Las consecuencias de cenar tarde

  1. Engorda. Sí, basicamente porque cada vez que ingieres alimentos los niveles de azúcar en sangre se disparan, produciéndose una liberación de insulina. Según un estudio del Journal of Clinical Endocrinology & Metabolism, la revista de la Sociedad Endocrina norteamericana consumir calorías más tarde está asociado con la obesidad. Deberías cenar como mínimo 2 horas antes de irte a la cama.
  2. Enfermedades. Hay miles y miles de estudios realizados al respecto. El de la Escuela de Medicina Perelman de la Universidad de Pennsylvania plasma que comer tarde por la noche aumenta los niveles de glucosa e insulina que conducen a la diabetes de tipo 2. También se alteran los niveles de colesterol provocando el riesgo de un ataque al corazón o infarto. Así lo dice el informe Circulation: Journal of the American Heart Association. Cifra en un 55% la posibilidad de padecer una enfermedad cardíaca si cenas tarde.
  3. Dormir peor. Esto lo puedes comprobar tú mismo. Cena un día súper temprano y acuéstate a tu hora normal, al día siguiente cena poco antes de descansar. Verás como en el primero de los casos te sientes ligero y duermes como un bebé, en el segundo te dormirás rápido pero seguramente te despiertes más cansado. ¿Cuál es la causa? Irte a dormir con el estómago lleno significa que tiene que seguir trabajando para digerir la cena, por lo que tu cuerpo no está relajado al 100%.
  4. Malas digestiones. Es lógico, pueden surgir náuseas, acumulación de gases y dolores de barriga.

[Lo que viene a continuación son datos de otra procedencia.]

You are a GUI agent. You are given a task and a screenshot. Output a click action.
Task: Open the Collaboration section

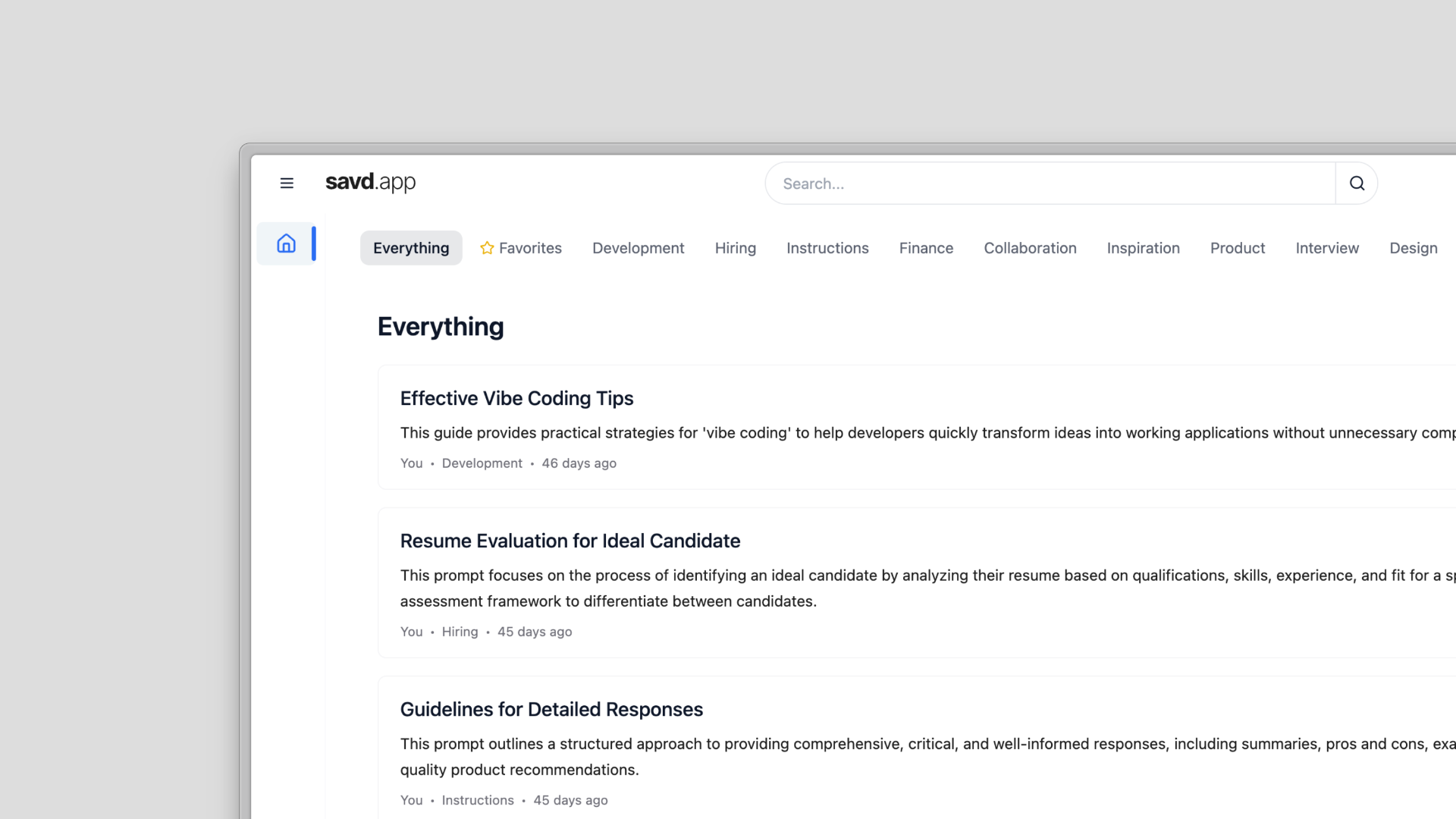(1030, 248)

¿Qué debo hacer entonces? Pues cambia tu horario, lleva un ritmo de vida saludable que te permita unas comidas de forma equilibrada, deporte y descanso. Son los pilares fundamentales para sentirte bien hoy y mañana. Desayuna fuerte y haz comidas normales y la cena (recuerda) dos horas antes como mínimo antes de irte a dormir. ¡Ah! Y si te pica el gusanillo antes de cenar apuesta por un picoteo saludable y no por lo primero que veas en la nevera.